**WHAT THE TASK REQUIRES**
Rewrite the rows starting at the line containing "The height and" and ending at the line containing "[x=492, y=15]", swapping "Where should I click to" for "What should I tap to" and changing nothing else.

+++ MATERIAL FOR THE TASK

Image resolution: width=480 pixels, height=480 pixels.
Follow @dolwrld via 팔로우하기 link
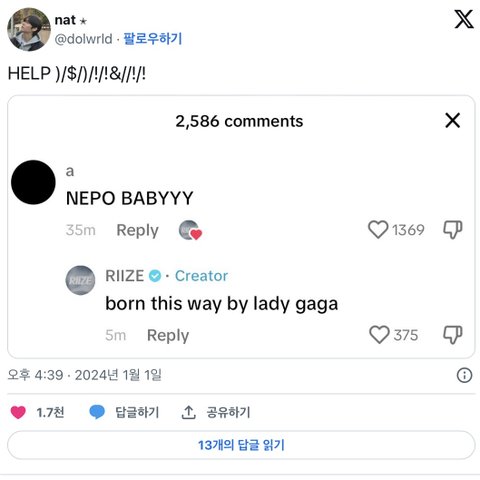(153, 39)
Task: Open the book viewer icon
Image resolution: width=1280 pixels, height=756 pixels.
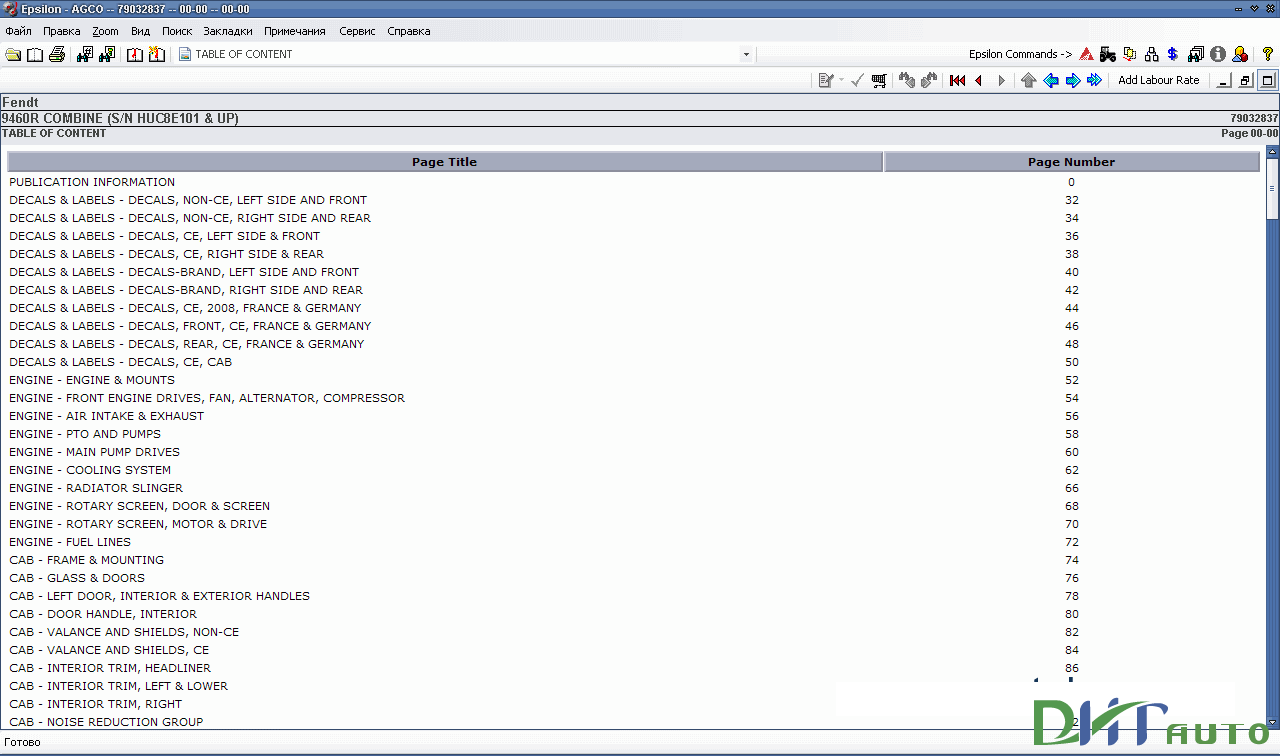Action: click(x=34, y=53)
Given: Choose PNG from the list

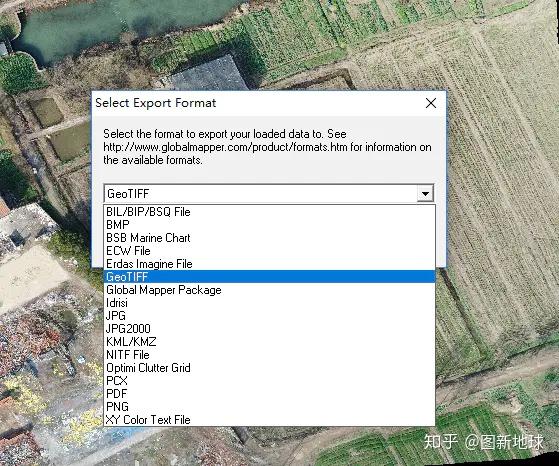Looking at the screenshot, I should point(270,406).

++++++
+++ MATERIAL FOR THE TASK

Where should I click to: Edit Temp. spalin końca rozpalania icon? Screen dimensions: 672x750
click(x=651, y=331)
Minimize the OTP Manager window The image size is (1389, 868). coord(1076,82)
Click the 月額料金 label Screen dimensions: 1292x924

++++++
+++ MATERIAL FOR THE TASK

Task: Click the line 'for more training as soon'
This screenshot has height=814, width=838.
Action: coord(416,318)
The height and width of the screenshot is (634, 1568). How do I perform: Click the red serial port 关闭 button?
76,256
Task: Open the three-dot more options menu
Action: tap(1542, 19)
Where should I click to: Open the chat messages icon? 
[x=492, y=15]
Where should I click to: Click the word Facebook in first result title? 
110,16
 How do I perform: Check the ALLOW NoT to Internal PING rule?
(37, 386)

++++++

**OUTPUT OF THE TASK**
The height and width of the screenshot is (634, 1568). How do I perform: Click the red serial port 关闭 button?
76,256
Task: Open the three-dot more options menu
Action: tap(1542, 19)
What should I tap to: Open the chat messages icon? 
[x=492, y=15]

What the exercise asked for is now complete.